§ EXERCISE
Nothing in the data may be altered; the answer is a verbatim copy of it.
****************
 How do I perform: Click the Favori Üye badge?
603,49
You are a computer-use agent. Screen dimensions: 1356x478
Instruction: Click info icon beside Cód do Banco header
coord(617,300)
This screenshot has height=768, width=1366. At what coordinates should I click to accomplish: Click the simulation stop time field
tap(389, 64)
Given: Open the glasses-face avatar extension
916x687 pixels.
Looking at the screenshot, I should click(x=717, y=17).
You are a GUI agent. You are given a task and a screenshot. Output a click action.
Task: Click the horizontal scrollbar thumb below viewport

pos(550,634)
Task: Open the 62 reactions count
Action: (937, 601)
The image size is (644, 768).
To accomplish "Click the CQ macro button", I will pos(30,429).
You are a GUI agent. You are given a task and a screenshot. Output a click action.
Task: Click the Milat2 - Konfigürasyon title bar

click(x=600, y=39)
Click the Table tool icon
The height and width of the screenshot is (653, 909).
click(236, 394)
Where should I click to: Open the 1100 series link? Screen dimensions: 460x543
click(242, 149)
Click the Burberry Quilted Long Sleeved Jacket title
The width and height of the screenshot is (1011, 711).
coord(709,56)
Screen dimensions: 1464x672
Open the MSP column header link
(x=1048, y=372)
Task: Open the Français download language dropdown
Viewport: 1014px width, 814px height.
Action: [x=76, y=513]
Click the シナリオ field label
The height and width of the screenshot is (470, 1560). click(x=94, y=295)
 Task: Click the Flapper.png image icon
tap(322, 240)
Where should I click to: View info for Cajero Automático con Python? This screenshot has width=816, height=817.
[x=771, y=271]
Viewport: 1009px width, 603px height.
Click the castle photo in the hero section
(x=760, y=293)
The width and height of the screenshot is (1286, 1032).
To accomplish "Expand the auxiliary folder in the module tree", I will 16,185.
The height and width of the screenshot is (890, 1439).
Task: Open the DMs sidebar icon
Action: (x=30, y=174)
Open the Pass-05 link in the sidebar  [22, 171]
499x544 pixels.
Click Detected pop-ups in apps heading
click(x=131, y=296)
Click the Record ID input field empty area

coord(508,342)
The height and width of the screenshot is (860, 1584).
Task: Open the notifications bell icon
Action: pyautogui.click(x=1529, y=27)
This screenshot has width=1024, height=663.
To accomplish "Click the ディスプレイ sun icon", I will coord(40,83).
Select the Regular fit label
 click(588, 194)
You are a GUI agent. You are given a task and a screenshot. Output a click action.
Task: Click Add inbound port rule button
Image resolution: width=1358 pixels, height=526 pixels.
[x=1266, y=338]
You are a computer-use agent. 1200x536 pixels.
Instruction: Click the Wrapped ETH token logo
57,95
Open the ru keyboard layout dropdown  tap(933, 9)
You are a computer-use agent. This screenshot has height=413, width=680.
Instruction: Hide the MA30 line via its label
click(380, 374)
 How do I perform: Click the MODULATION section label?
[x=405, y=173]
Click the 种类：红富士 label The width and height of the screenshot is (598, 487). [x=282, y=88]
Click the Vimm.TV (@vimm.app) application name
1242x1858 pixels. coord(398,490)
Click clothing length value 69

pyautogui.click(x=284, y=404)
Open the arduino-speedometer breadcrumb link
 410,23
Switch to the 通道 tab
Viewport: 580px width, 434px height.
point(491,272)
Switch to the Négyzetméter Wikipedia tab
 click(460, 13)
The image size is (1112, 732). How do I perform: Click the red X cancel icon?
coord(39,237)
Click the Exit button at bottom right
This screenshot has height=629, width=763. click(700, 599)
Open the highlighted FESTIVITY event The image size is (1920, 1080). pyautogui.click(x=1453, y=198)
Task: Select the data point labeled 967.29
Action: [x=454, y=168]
****************
§ FINAL ANSWER
 How do I perform: Click the Favori Üye badge?
603,49
You are a computer-use agent. Screen dimensions: 1356x478
Instruction: Click info icon beside Cód do Banco header
coord(617,300)
This screenshot has height=768, width=1366. At what coordinates should I click to accomplish: Click the simulation stop time field
tap(389, 64)
Given: Open the glasses-face avatar extension
916x687 pixels.
Looking at the screenshot, I should click(x=717, y=17).
You are a GUI agent. You are given a task and a screenshot. Output a click action.
Task: Click the horizontal scrollbar thumb below viewport

pos(550,634)
Task: Open the 62 reactions count
Action: (937, 601)
The image size is (644, 768).
To accomplish "Click the CQ macro button", I will pos(30,429).
You are a GUI agent. You are given a task and a screenshot. Output a click action.
Task: Click the Milat2 - Konfigürasyon title bar

click(x=600, y=39)
Click the Table tool icon
The height and width of the screenshot is (653, 909).
click(236, 394)
Where should I click to: Open the 1100 series link? Screen dimensions: 460x543
click(242, 149)
Click the Burberry Quilted Long Sleeved Jacket title
The width and height of the screenshot is (1011, 711).
coord(709,56)
Screen dimensions: 1464x672
Open the MSP column header link
(x=1048, y=372)
Task: Open the Français download language dropdown
Viewport: 1014px width, 814px height.
Action: [x=76, y=513]
Click the シナリオ field label
The height and width of the screenshot is (470, 1560). click(x=94, y=295)
 Task: Click the Flapper.png image icon
tap(322, 240)
Where should I click to: View info for Cajero Automático con Python? This screenshot has width=816, height=817.
[x=771, y=271]
Viewport: 1009px width, 603px height.
Click the castle photo in the hero section
(x=760, y=293)
The width and height of the screenshot is (1286, 1032).
To accomplish "Expand the auxiliary folder in the module tree", I will 16,185.
The height and width of the screenshot is (890, 1439).
Task: Open the DMs sidebar icon
Action: (x=30, y=174)
Open the Pass-05 link in the sidebar  [22, 171]
499x544 pixels.
Click Detected pop-ups in apps heading
click(x=131, y=296)
Click the Record ID input field empty area

coord(508,342)
The height and width of the screenshot is (860, 1584).
Task: Open the notifications bell icon
Action: pyautogui.click(x=1529, y=27)
This screenshot has width=1024, height=663.
To accomplish "Click the ディスプレイ sun icon", I will coord(40,83).
Select the Regular fit label
 click(588, 194)
You are a GUI agent. You are given a task and a screenshot. Output a click action.
Task: Click Add inbound port rule button
Image resolution: width=1358 pixels, height=526 pixels.
[x=1266, y=338]
You are a computer-use agent. 1200x536 pixels.
Instruction: Click the Wrapped ETH token logo
57,95
Open the ru keyboard layout dropdown  tap(933, 9)
You are a computer-use agent. This screenshot has height=413, width=680.
Instruction: Hide the MA30 line via its label
click(380, 374)
 How do I perform: Click the MODULATION section label?
[x=405, y=173]
Click the 种类：红富士 label The width and height of the screenshot is (598, 487). [x=282, y=88]
Click the Vimm.TV (@vimm.app) application name
1242x1858 pixels. coord(398,490)
Click clothing length value 69

pyautogui.click(x=284, y=404)
Open the arduino-speedometer breadcrumb link
 410,23
Switch to the 通道 tab
Viewport: 580px width, 434px height.
point(491,272)
Switch to the Négyzetméter Wikipedia tab
 click(460, 13)
The image size is (1112, 732). How do I perform: Click the red X cancel icon?
coord(39,237)
Click the Exit button at bottom right
This screenshot has height=629, width=763. click(700, 599)
Open the highlighted FESTIVITY event The image size is (1920, 1080). pyautogui.click(x=1453, y=198)
Task: Select the data point labeled 967.29
Action: [x=454, y=168]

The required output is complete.